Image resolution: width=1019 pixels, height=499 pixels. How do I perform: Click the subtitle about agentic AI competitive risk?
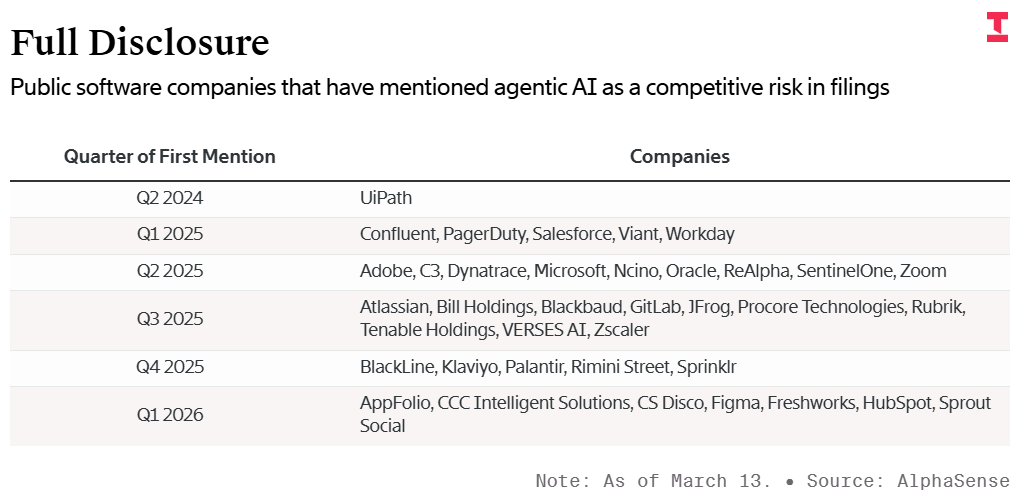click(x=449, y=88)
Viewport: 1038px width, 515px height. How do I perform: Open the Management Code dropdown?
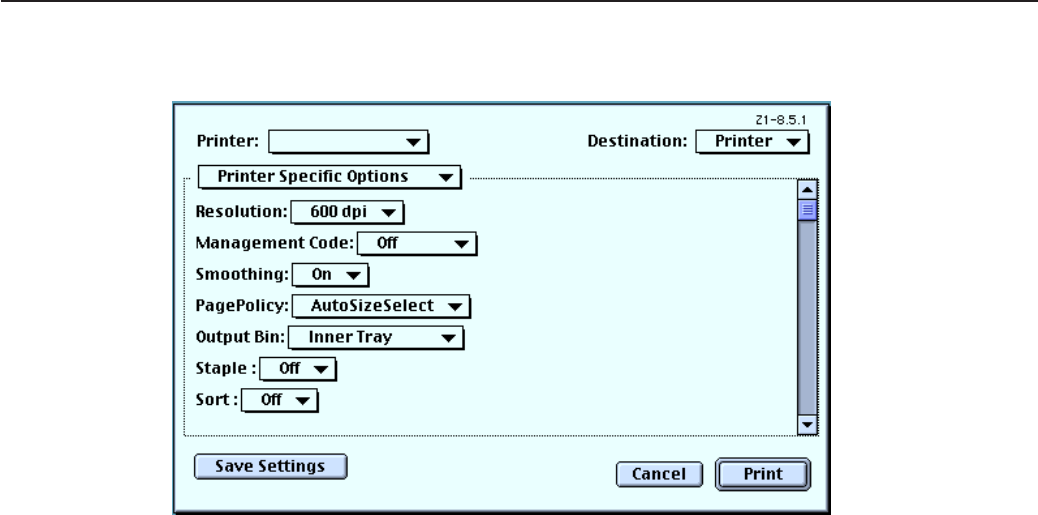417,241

--------------------

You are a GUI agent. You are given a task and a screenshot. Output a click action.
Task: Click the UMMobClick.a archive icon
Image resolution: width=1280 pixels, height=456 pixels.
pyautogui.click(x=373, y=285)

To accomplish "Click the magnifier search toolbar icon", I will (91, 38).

--------------------

- _What needs to be done_
I need each line from the listing where the word "icon" occurs.

- _Answer space_
Task: Click the UMMobClick.a archive icon
To accomplish "Click the magnifier search toolbar icon", I will (91, 38).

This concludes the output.